=== Section Start ===

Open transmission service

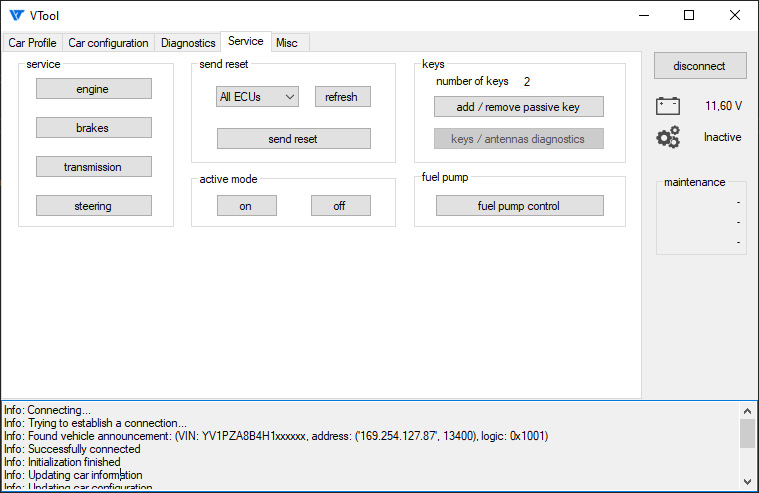[94, 167]
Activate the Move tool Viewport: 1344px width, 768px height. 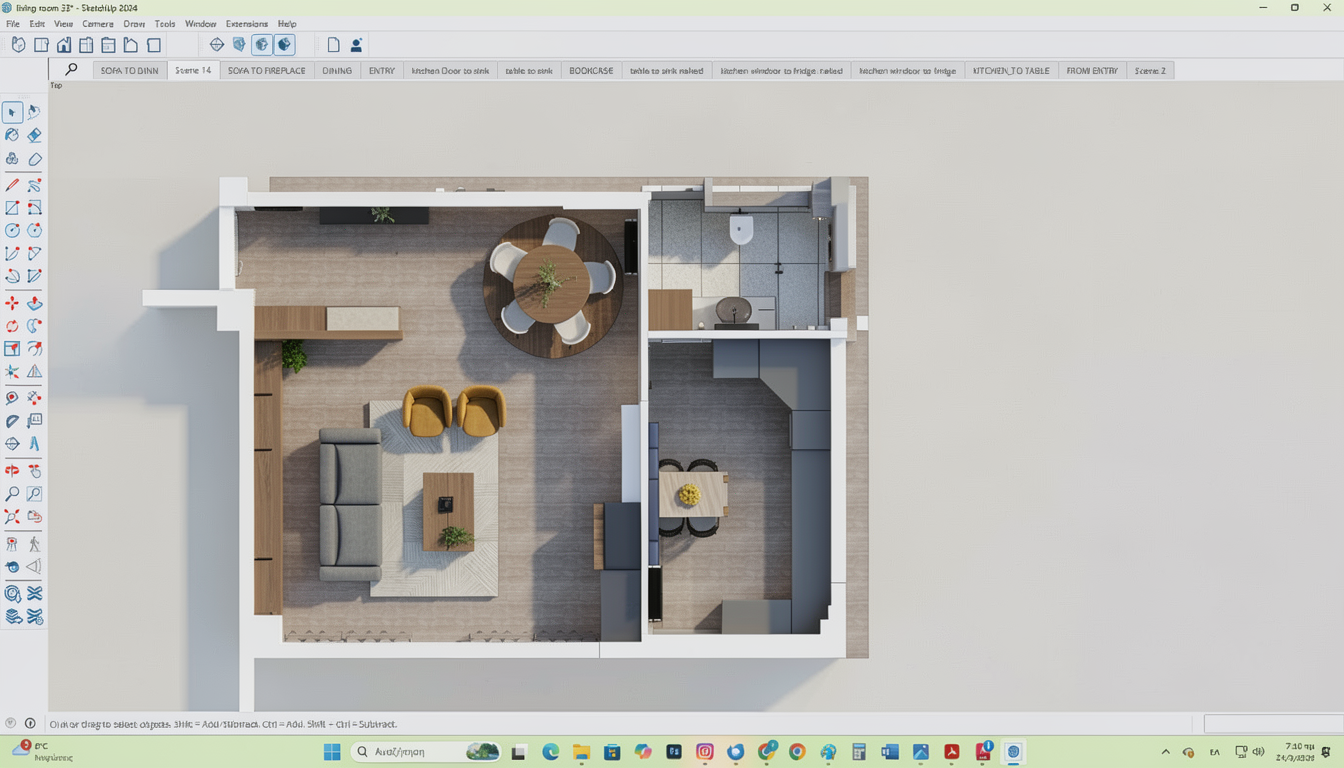pyautogui.click(x=12, y=303)
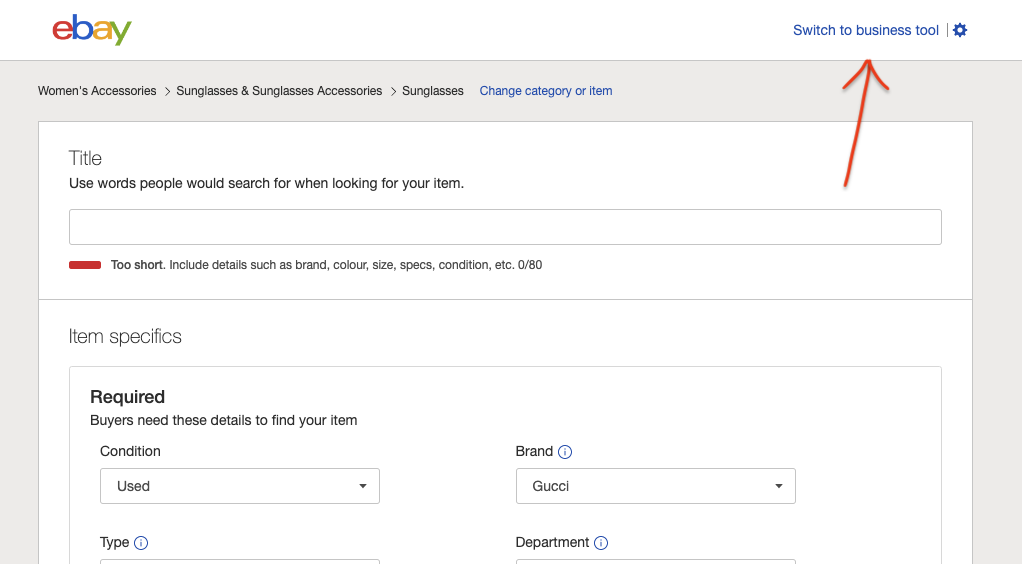Click the Type field label
Viewport: 1022px width, 564px height.
114,542
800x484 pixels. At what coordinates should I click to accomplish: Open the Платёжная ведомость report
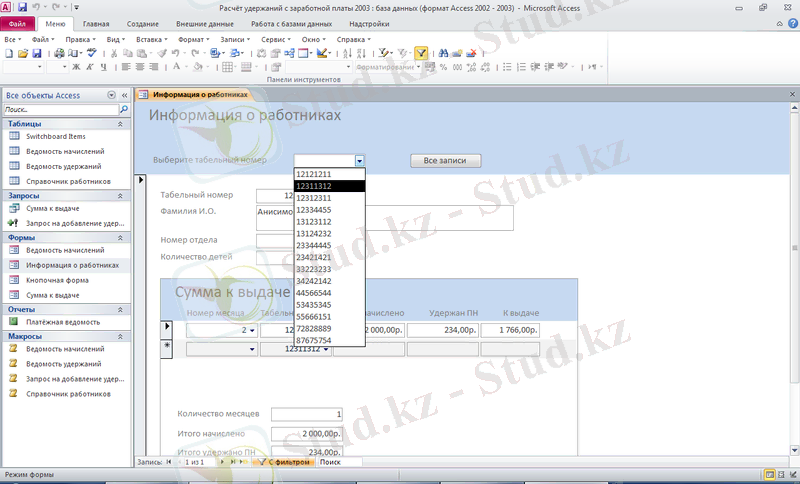tap(63, 323)
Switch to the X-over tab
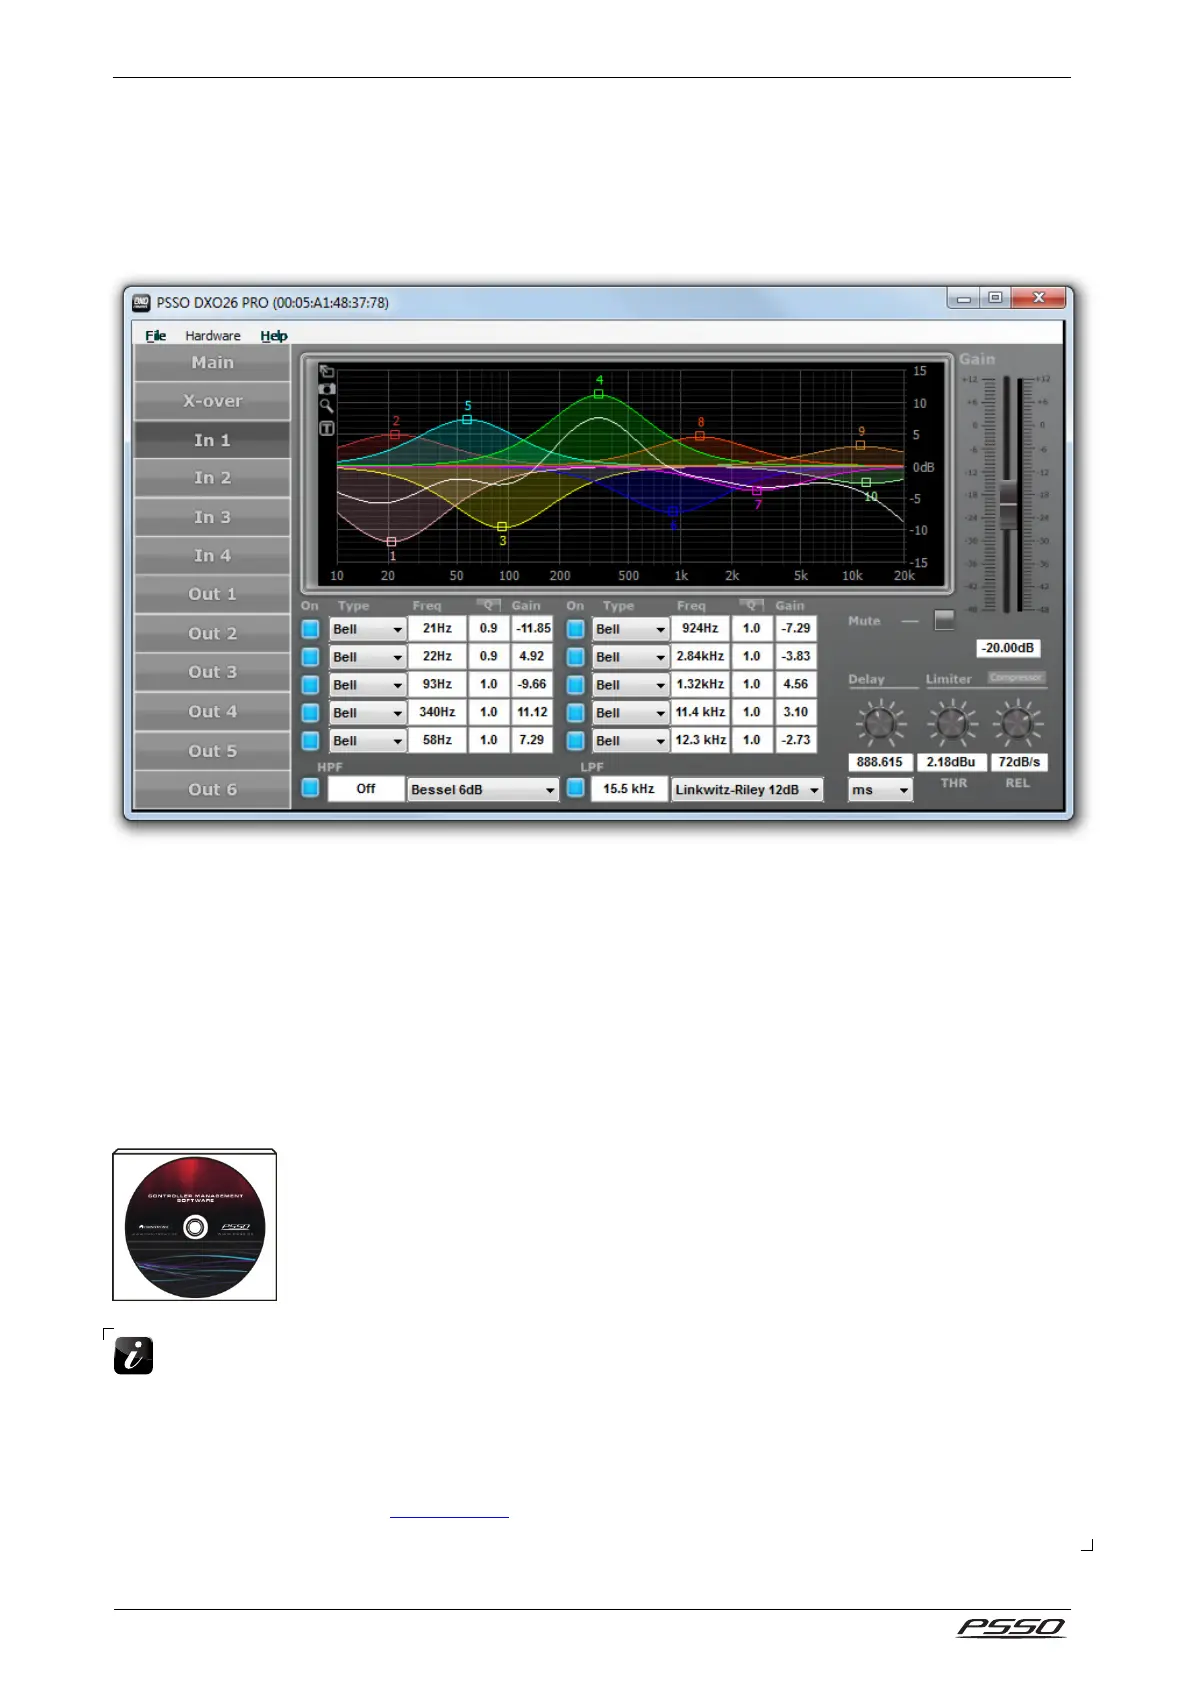This screenshot has height=1684, width=1190. point(212,401)
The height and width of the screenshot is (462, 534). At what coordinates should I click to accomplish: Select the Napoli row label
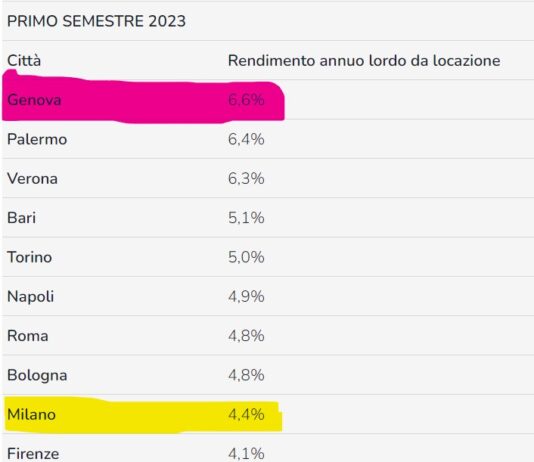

=== Section End ===

INSTRUCTIONS TO FOLLOW -
Before answering, please find the line containing "Switch to the X-over tab" above, then copy exactly from it through the last line of the entries, both included, without pictures.

PROBLEM SOLUTION -
Switch to the X-over tab
This screenshot has height=1684, width=1190. point(212,401)
The height and width of the screenshot is (462, 534). At what coordinates should I click to accomplish: Select the Napoli row label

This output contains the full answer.